» WHAT THE TASK REQUIRES:
Copy each line of the records below, from the first through the one that contains "Given: Click Adam Obert's faded avatar", exactly as written.

» RAW DATA:
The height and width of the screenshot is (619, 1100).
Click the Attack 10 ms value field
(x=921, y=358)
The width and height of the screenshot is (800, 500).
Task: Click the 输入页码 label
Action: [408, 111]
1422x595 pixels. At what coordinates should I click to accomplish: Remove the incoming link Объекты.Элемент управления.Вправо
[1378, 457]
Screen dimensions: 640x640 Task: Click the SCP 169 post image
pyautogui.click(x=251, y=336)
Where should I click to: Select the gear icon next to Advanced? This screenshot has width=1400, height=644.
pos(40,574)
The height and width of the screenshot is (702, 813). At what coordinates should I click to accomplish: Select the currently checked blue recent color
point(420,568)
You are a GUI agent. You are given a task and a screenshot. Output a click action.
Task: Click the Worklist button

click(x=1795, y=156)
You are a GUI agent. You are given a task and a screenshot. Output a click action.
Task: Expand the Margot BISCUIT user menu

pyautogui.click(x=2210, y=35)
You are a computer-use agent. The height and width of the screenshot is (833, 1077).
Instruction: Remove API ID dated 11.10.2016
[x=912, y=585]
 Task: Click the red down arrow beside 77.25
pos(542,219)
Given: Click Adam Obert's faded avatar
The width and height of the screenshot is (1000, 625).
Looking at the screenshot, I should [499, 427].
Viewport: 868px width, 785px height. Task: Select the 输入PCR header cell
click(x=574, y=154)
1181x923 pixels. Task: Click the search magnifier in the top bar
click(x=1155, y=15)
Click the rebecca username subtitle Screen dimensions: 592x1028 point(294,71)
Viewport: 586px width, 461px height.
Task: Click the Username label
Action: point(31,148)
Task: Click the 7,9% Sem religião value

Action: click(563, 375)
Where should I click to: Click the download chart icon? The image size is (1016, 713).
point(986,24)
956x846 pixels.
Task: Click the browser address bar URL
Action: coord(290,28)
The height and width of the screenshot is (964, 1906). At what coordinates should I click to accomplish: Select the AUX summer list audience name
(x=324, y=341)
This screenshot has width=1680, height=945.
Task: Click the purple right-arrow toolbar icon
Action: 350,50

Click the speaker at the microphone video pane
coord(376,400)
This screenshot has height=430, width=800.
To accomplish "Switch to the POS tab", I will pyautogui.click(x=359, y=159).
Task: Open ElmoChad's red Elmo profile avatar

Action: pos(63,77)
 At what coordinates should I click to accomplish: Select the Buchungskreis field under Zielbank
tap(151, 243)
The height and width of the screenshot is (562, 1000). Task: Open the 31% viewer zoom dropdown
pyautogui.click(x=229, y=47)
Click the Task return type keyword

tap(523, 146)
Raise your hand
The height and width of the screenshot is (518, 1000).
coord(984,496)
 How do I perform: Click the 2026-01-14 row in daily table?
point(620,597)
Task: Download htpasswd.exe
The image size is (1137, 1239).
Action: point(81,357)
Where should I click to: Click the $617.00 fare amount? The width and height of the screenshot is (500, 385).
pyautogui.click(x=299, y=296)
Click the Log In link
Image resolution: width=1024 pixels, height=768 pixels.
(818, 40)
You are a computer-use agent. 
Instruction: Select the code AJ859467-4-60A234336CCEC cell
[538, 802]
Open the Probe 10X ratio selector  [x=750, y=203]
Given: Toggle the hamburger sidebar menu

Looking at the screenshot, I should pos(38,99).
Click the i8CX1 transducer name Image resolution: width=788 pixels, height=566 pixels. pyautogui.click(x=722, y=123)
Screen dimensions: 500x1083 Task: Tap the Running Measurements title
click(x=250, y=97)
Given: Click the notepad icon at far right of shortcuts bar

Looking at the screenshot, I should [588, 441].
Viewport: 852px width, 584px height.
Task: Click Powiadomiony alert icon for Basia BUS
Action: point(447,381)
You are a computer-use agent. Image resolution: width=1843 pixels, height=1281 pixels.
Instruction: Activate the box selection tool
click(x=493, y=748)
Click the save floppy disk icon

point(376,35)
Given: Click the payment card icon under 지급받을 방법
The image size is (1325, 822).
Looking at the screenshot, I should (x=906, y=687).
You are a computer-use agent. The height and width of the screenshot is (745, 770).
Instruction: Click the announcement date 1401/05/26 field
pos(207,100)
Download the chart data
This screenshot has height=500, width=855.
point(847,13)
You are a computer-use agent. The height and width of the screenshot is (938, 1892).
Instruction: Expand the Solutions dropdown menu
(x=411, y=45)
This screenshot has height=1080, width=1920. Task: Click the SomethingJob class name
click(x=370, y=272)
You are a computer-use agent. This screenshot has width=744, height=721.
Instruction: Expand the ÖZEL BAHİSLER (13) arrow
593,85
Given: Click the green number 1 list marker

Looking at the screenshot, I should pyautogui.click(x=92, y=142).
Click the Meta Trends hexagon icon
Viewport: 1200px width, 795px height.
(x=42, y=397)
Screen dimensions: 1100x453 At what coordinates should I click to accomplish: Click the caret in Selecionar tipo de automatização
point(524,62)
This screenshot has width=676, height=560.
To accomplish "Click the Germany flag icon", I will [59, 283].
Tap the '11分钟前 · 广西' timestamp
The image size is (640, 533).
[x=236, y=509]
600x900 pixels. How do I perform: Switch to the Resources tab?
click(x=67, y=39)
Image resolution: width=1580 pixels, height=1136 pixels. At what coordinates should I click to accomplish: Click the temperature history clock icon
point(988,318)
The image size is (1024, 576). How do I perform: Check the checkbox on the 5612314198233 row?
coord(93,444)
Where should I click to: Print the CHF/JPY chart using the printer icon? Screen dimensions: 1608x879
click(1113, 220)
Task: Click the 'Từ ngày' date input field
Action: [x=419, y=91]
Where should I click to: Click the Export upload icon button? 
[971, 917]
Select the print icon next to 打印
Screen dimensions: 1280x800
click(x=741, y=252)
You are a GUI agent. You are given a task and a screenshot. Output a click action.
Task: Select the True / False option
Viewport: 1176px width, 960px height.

» EXPECTED OUTPUT:
The height and width of the screenshot is (619, 1100).
Click the Attack 10 ms value field
(x=921, y=358)
The width and height of the screenshot is (800, 500).
Task: Click the 输入页码 label
Action: [408, 111]
1422x595 pixels. At what coordinates should I click to accomplish: Remove the incoming link Объекты.Элемент управления.Вправо
[1378, 457]
Screen dimensions: 640x640 Task: Click the SCP 169 post image
pyautogui.click(x=251, y=336)
Where should I click to: Select the gear icon next to Advanced? This screenshot has width=1400, height=644.
pos(40,574)
The height and width of the screenshot is (702, 813). At what coordinates should I click to accomplish: Select the currently checked blue recent color
point(420,568)
You are a GUI agent. You are given a task and a screenshot. Output a click action.
Task: Click the Worklist button

click(x=1795, y=156)
You are a GUI agent. You are given a task and a screenshot. Output a click action.
Task: Expand the Margot BISCUIT user menu

pyautogui.click(x=2210, y=35)
You are a computer-use agent. The height and width of the screenshot is (833, 1077).
Instruction: Remove API ID dated 11.10.2016
[x=912, y=585]
 Task: Click the red down arrow beside 77.25
pos(542,219)
Given: Click Adam Obert's faded avatar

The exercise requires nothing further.